Achille, Patroclo e il battaglione sacro dei tebani. Non chiamateli gay

di Nicoletta Tiliacos
“Un gruppo che si è consolidato con l’amicizia radicata nell’amore non si scioglie mai ed è invincibile, poiché gli amanti, per paura di apparire meschini agli occhi dei propri amati, e gli amati per lo stesso motivo, affronteranno volentieri il pericolo per soccorrersi a vicenda”. Lo scrive Plutarco nella “Vita di Pelopida”, a proposito del battaglione sacro dei tebani. Formato, si diceva, da centocinquanta coppie di guerrieri e rimasto invitto fino alla battaglia di Cheronea contro i macedoni (338 a.C.). Il grande storico greco non avrebbe condiviso la posizione del generale John Sheehan, ex comandante delle forze Nato in Europa e convinto – come ha dichiarato lo scorso marzo in un’audizione al Senato americano in cui si discuteva di ammissione dei gay dichiarati nell’esercito – che la strage di Srebrenica, nel 1995, fu resa possibile dalla presenza di omosessuali nel contingente olandese incaricato di difendere dai serbi la città bosniaca.

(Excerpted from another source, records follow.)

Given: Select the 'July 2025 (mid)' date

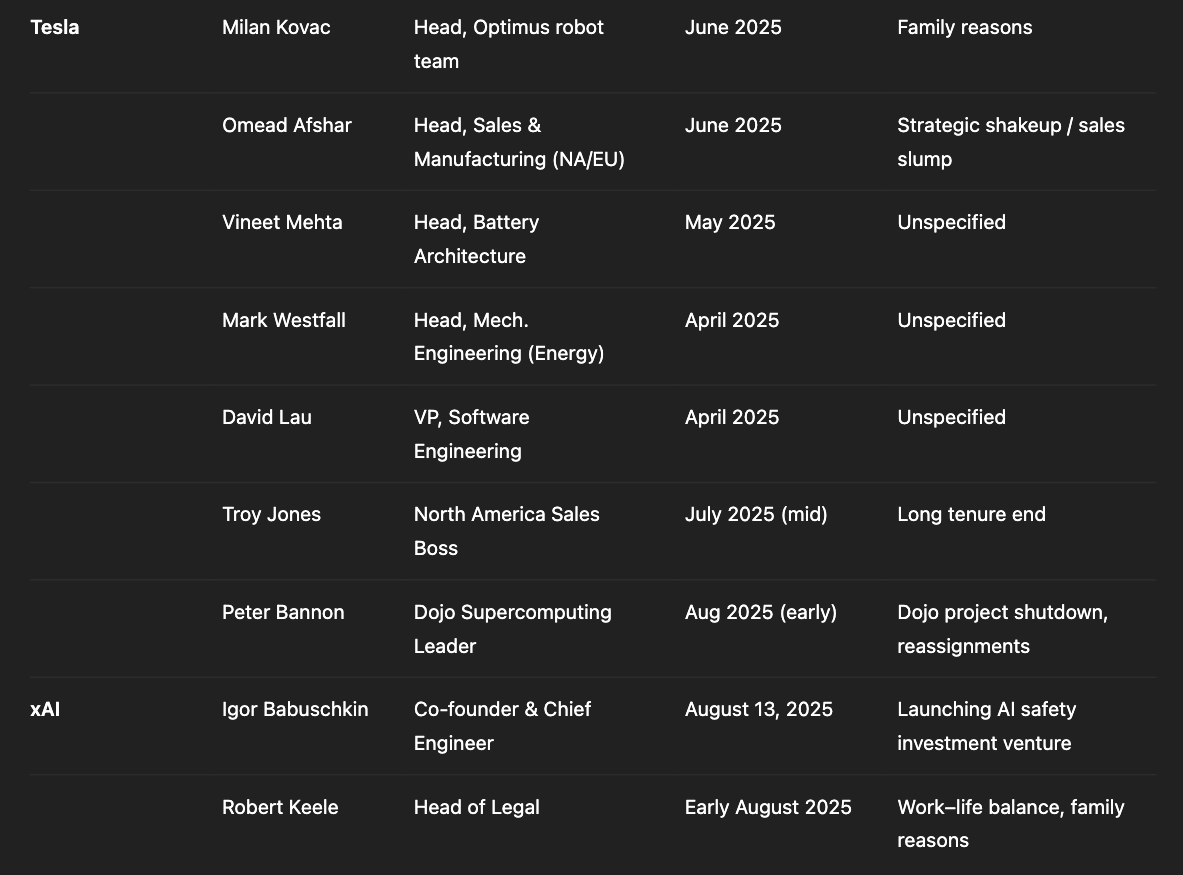Looking at the screenshot, I should (756, 514).
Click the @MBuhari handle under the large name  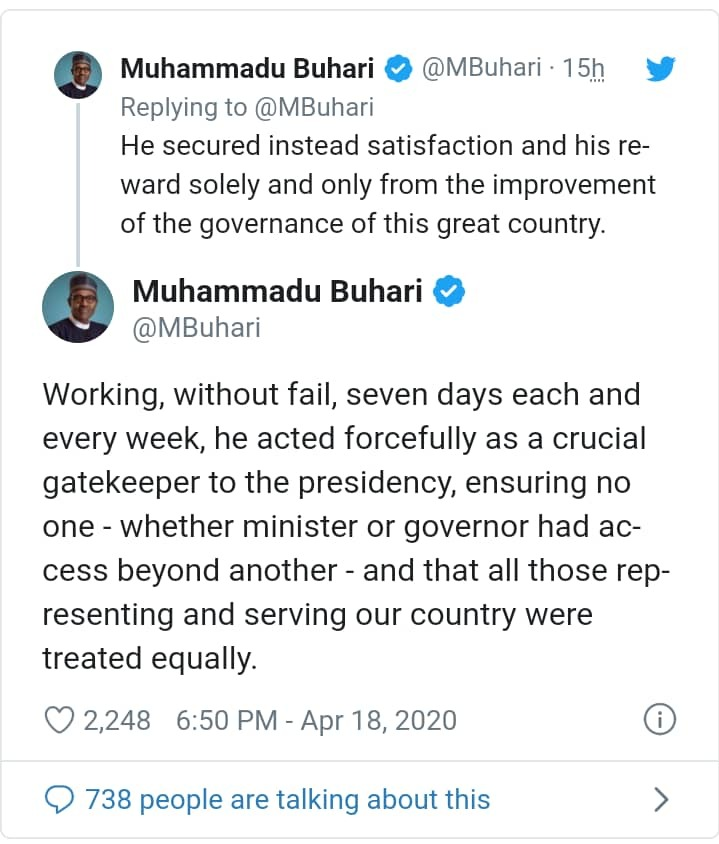(x=196, y=327)
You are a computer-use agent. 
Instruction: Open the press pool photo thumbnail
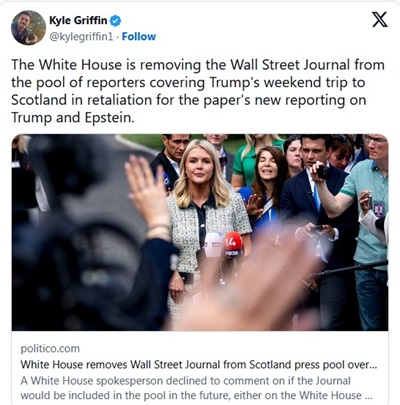point(200,232)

Andrebbe però fuori strada chi volesse ravvisare nei costumi dell’antica Grecia qualcosa di simile alla rivendicazione dell’omosessualità da parte dei militari americani, appena riabilitata dal voto del Senato. Lo spiega al Foglio la studiosa di diritto greco e romano Eva Cantarella, autrice di Secondo natura. La bisessualità nel mondo antico (Rizzoli): “Per i greci la parola ‘omosessuale’ non aveva alcun senso, e la stessa distinzione tra etero e omosessualità era del tutto estranea all’etica pagana. Virilità era sinonimo di attività, in tutti i sensi contraria alla passività femminile, nella dimensione intellettuale, guerresca, sessuale. Il ruolo sessuale attivo era possibile anche con un maschio, purché fosse un giovane amante. Il quale, una volta diventato adulto, cambiava ruolo, magari si sposava e diventava attivo con altri giovani maschi. Era considerata – continua Eva Cantarella – una regola positiva e auspicabile anche dal punto di vista delle virtù pubbliche, vale a dire le più alte nella gerarchia greca, tra le quali c’è il coraggio in battaglia. Si combatteva valorosamente anche per mostrare all’amato il proprio eroismo, come scrive Plutarco”.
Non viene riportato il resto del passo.